##### Excerpted passage #####
@wassname/pi-lgtm
Help your agent track goals and aim for human sign off.
A pi extension that adds structured human sign-off to task tracking. Fork of @tintinweb/pi-tasks with a minimal LGTM layer.
The core idea: agents cannot mark tasks complete themselves. They must call lgtm_ask with auditable evidence and explicit failure-mode analysis, then a human signs off via /lgtm <id>.
Tasks can also carry a separate fresh-perspective robot review from a subagent or other model family. Robot reviews can iterate: if the latest review says the evidence is incomplete or unconvincing, human sign-off is held back until the agent strengthens the evidence and reruns review.
Install
pi install npm:@wassname2/pi-lgtm
Or for development:
pi -e ./src/index.ts
What is different from pi-tasks
| pi-tasks | pi-lgtm |
|---|---|
Agent calls TaskUpdate { status: "completed" } |
Blocked -- throws error |
| No evidence required | lgtm_ask requires evidence, 2 failure modes, falsification test |
| Tasks complete immediately | Agent sets pending_approval, human runs /lgtm <id> |
| No done criterion | done_criterion required on create: falsifiable observation |
Stripped: TaskExecute, TaskOutput, TaskStop, process-tracker.ts, subagent RPC, settings menu.
Widget
● 3 tasks (1 done, 1 in progress, 1 open)
✔ #1 Design schema
✳ #2 Implementing cache layer… (2m 49s · ↑ 4.1k ↓ 1.2k)
◻ #3 Load test 🛠 🤖 👀
Badges:
🛠tool evidence attached vialgtm_ask🤖one or more robot review iterations attached👀pending human sign-off via/lgtm
Tools
TaskCreate
subject, description, done_criterion (required), progress_label (optional)
done_criterion must be a falsifiable observation: what you expect to see AND what you would see if it is wrong. Example: "All 92 tests pass. If wrong: type errors in build or failures in task-store.test.ts."
TaskList
Lists all tasks. 👀 indicates pending sign-off.
TaskGet
Full task details including done_criterion, approval state, completion mode, review state, a one-line gate status such as ready for human sign-off via /lgtm 5 or blocked: automatic robot review failed: ..., and evidence-iteration history.
TaskUpdate
Update status (pending | in_progress | deleted), subject, description, done_criterion, dependencies. Cannot set completed -- use /lgtm.
lgtm_ask
The epistemic gate. Required fields:
| Field | Description |
|---|---|
taskId |
Task to submit |
evidence |
Exact command run + output, commit hash, config/seeds, file paths. "I ran X and got Y" not "I wrote X". |
failure_likely |
Most likely way this is wrong despite evidence |
failure_sneaky |
Perverse/silent failure that looks like success superficially |
falsification_test |
What you ran and what you got, so both you and the human can sanity-check it. Why that result could not occur if a failure mode were real. |
verification_hints |
Where to look and what to check. Descriptions of evidence locations. |
remaining_uncertainty |
What is NOT tested, deferred edge cases, known limitations |
commands |
Optional structured command records: { cmd, exit_code, stdout_path?, stderr_path? } |
evidence_paths / falsification_paths |
Optional local artifact paths. Stored as absolute path + sha256 + byte size |
supersede_reason |
Optional reason when this replaces older evidence on the same task |
After calling this, the task shows 👀 and is only completable via /lgtm <id>. Evidence is stored on the task so the human can review it hours later without scrolling back. Re-submitting evidence archives the prior package into superseded history instead of silently overwriting it.
##### Supplied entries #####
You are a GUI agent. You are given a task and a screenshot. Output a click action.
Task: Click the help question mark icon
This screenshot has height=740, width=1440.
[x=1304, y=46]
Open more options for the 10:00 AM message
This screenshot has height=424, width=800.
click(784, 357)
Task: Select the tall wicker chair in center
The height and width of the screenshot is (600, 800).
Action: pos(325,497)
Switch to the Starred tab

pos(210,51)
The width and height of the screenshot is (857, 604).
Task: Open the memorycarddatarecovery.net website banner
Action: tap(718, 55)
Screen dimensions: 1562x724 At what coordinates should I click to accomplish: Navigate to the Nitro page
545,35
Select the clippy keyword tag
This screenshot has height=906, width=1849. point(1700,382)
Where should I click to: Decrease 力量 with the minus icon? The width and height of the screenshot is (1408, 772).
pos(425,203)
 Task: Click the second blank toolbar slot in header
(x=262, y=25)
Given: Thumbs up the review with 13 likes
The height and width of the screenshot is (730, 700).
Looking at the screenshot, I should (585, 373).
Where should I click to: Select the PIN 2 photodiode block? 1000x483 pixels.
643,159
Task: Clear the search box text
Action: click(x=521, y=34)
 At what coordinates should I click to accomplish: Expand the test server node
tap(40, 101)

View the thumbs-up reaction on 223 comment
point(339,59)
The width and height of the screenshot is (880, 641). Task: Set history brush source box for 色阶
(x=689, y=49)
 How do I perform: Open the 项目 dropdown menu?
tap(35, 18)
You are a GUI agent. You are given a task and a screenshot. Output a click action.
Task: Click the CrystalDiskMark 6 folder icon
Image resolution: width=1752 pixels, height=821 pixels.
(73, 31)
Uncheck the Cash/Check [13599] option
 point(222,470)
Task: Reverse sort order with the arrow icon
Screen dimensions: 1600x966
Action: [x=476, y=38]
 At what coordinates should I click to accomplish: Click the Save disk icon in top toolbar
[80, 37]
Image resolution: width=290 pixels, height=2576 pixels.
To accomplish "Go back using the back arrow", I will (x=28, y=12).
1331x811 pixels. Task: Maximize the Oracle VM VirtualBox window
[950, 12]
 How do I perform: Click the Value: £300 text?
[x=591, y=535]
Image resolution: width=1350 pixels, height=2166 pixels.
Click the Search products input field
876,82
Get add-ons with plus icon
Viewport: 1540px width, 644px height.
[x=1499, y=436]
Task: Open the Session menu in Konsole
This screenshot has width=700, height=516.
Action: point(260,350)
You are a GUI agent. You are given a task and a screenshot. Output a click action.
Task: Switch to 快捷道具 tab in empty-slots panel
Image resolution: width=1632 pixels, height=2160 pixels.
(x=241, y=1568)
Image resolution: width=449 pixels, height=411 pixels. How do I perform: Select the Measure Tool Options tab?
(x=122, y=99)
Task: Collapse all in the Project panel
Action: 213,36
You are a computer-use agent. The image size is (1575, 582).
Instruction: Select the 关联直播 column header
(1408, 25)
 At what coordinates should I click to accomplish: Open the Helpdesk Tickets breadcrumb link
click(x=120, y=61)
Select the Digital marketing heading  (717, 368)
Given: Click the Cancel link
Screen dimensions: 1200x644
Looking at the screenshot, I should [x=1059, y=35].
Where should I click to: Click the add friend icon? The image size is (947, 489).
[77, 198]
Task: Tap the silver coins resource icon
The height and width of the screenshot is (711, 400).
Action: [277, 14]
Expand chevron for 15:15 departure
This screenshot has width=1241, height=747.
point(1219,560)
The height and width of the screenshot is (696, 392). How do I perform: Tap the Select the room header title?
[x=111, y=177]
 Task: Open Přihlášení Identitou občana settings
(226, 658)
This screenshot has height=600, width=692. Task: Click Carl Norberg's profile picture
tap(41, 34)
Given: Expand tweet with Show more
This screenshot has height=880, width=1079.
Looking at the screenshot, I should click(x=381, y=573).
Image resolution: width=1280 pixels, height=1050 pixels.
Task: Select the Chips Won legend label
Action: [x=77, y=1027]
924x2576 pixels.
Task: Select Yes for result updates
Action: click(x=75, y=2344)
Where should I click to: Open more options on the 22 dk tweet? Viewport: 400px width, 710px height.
#####
**Exercise instructions**
Please say what kind of statement the pi-lgtm page requires the done_criterion field to be.

**Finished exercise**
A falsifiable observation.